Libata Error Message 解析
Libata error messages
Contents[hide] |
Overview
All libata error messages produced by the kernel use a standard format:
ata3.00: exception Emask 0x0 SAct 0x0 SErr 0x0 action 0x2 frozen ata3.00: cmd ea/00:00:00:00:00/00:00:00:00:00/a0 tag 0 res 40/00:00:01:4f:c2/00:00:00:00:00/00 Emask 0x4 (timeout) ata3.00: status: { DRDY }
Prefix
The prefix
ata3.00:
decodes as
ata | prefix, indicating this is a libata port or device message |
3 | port number, counting from one (1) |
00 | device number, usually zero unless Port Multiplier or PATA master/slave is involved |
Exception line
The exception line gives an overview of the EH (Error Handler) state.
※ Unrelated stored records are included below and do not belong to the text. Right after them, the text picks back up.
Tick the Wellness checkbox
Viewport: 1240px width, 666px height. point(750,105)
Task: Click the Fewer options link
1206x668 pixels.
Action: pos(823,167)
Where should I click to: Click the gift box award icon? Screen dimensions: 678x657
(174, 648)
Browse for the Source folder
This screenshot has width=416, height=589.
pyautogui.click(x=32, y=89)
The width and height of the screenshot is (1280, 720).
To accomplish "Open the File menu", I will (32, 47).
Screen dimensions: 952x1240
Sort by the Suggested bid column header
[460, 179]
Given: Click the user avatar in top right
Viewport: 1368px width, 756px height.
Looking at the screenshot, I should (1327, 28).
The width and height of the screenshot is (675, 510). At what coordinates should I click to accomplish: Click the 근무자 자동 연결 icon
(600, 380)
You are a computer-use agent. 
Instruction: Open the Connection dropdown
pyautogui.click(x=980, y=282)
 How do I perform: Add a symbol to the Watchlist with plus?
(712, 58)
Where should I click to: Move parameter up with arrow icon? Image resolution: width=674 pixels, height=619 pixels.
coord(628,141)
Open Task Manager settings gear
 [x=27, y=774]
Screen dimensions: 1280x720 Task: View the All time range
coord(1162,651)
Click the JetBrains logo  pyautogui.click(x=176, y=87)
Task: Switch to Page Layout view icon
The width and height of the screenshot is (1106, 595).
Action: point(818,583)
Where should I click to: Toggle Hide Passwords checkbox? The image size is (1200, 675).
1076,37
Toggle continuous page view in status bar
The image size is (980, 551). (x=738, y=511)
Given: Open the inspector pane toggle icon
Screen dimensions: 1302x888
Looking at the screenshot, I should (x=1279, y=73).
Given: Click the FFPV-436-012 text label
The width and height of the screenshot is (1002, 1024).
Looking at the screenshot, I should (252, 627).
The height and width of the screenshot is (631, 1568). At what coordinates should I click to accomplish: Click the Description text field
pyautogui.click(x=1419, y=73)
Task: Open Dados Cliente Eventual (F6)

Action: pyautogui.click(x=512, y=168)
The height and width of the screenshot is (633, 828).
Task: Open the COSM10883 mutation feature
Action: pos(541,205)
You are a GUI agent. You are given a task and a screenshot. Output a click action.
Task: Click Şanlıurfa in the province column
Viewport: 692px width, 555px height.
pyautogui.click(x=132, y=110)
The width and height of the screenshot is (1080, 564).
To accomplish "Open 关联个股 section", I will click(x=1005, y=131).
exception Emask 0x0 SAct 0x0 SErr 0x0 action 0x2 frozen
Emask | Error classification bitmask (AC_ERR_xxx in source code) |
SAct | SATA SActive register |
SErr | SATA SError register |
action | ATA_EH_xxx actions, like revalidate, softreset, hardreset (see include/linux/libata.h) |
frozen | if present, indicates the port was frozen for EH |
t<number> | number of retries |
Input taskfile
The "cmd" line gives the ATA command (taskfile) sent to the device:
cmd ea/00:00:00:00:00/00:00:00:00:00/a0 tag 0
This lists ATA registers in the following order:
ea | Command (FLUSH CACHE EXT EAh, Non-Data) |
/ | (separator) |
00 | Feature |
00 | NSect |
00 | LBA L |
00 | LBA M |
00 | LBA H |
/ | (separator) |
00 | HOB Feature |
00 | HOB NSect |
00 | HOB LBA L |
00 | HOB LBA M |
00 | HOB LBA H |
/ | (separator) |
a0 | Device/Head |
tag | NCQ tag |
0 | NCQ tag number, or listed as zero if NCQ is not active/applicable. |
Output taskfile, error summary
The next line contains a current dump of the ATA device's registers, along with an error summary:
res 40/00:00:01:4f:c2/00:00:00:00:00/00 Emask 0x4 (timeout)
In order:
40 | Status |
/ | (separator) |
00 | Error |
00 | NSect |
01 | LBA L |
4f | LBA M |
c2 | LBA H |
/ | (separator) |
00 | HOB Error |
00 | HOB NSect |
00 | HOB LBA L |
00 | HOB LBA M |
00 | HOB LBA H |
/ | (separator) |
00 | Device/Head |
Emask | ATA command's internal error mask (AC_ERR_xxx in source code) |
0x4 | An English summary of the error, such as
See below for a full list. |
Error classes
These are the possible values for the internal error mask in each error message mentioned above.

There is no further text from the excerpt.